Finding USB Bugs The Hard Way

Sometimes debugging just doesn’t go the way you want it to. When USB problems arise, you can usually use a protocol analyzer to find the issue causing trouble. For [Paul Stoffregen], it was only the first step in a long process to find the culprit.

Procotol Analyzer

The complaint that came up was from a customer whose 2 port USB hub wasn’t working on their Teensy 3.6. The hub had been tested on Linux, Mac, and Windows, so it made sense to test what was different about the Teensy. Furthermore, all other USB hubs worked on the Teensy. As it turns out, these weren’t the most helpful assumptions to make when finding the bug.

Any protocol analyzer can be used, for instance the Beagle480. The way it works is by passing through USB communication, making a copy of the communication coming in and out, and sending it to the PC.

 

Normally, the analyzer has a small buffer memory and must sustain fast data flow. Unfortunately, this can occasionally cause software lockup. From what could be gathered from the verbose printing, USB descriptors were found for the hub. As it turns out, the faulty hub was a Multi-TT type hub, while most others are single TT (transaction translator).

Fixing Software Lockup

Since it was necessary to get the rest of the descriptor data, fixing the software lockup was the next step. Writing in a panic function – a breakpoint of sorts – into the code allowed the USB host’s power to terminate, and stepping through the program revealed that while the 2 port hub was initially being read, some issue arose afterwards.

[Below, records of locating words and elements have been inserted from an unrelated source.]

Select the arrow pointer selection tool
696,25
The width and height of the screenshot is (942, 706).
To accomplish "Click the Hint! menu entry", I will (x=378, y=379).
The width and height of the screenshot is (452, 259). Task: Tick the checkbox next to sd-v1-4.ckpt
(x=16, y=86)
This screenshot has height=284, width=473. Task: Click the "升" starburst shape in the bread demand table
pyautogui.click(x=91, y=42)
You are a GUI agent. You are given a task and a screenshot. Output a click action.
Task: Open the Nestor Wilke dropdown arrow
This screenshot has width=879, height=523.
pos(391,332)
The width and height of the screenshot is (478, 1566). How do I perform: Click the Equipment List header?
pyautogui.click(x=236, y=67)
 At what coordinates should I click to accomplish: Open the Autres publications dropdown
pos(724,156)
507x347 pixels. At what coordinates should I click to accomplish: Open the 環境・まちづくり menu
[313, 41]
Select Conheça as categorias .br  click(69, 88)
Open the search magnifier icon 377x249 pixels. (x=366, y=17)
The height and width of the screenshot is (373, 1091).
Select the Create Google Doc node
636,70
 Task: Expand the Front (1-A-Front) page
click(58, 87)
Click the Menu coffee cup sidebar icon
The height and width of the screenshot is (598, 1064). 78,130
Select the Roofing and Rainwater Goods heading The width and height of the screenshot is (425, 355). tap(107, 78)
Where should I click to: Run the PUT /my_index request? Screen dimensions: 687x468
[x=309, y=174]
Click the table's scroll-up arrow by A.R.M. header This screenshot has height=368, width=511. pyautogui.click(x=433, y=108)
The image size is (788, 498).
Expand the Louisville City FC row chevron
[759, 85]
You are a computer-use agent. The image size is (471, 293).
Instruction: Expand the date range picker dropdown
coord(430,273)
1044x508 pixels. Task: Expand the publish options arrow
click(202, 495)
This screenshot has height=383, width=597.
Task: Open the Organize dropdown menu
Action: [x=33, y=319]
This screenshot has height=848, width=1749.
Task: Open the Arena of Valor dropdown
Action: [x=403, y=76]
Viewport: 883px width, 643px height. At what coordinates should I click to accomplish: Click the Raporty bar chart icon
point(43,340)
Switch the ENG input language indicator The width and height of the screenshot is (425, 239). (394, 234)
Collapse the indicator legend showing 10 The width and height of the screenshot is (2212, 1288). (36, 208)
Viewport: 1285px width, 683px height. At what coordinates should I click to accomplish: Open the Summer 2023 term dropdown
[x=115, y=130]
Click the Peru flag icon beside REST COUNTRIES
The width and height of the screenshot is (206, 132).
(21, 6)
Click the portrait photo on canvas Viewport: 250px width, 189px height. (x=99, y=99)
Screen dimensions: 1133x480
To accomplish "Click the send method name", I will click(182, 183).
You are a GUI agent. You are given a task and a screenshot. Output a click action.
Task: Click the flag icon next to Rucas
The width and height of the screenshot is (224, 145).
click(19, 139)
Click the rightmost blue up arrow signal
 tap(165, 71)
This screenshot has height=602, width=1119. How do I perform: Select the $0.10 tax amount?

As it turns out, the issue relied on USB split transactions, used only between USB hosts and hubs. Communication happens by tokens, which begins with a SPLIT-START token.

 

As it turns out, the issue was that the tokens weren’t being sent in the correct order. The other hubs seemed to be handle this nevertheless. By applying a fix to the C++ code of the bad hub, which had previously not been implementing the data structure for accessing register properly, the hub was able to work again.The hub appeared to be rejecting bad token, which was causing the issue in the first place.

All in all, while I’m sure this had to be a head scratching experience, at least it gives us some insight into the low-level design of USB communication.

16 thoughts on “Finding USB Bugs The Hard Way

  1. >As it turns out, the issue was that the tokens weren’t being sent in the correct order.

    Did the article change after you posted this? Because this is not whats in the linked writeup.
    The issue was a bug in Kinetis K66 USB stack clobbering some config bits and hardcoding Start Split Endpoint Type into Bulk. Nothing to do with correct order of tokens being send.

      1. This made me laugh! Because I read the article, and it felt like “I thingie wasn’t working. We looked at it and couldn’t figure it out. We looked at it again and something was wrong. It works now.”

        The actual write-up is much better. Seems like another case of the Robustness Principle allowing incorrect code to work long enough to let your guard down.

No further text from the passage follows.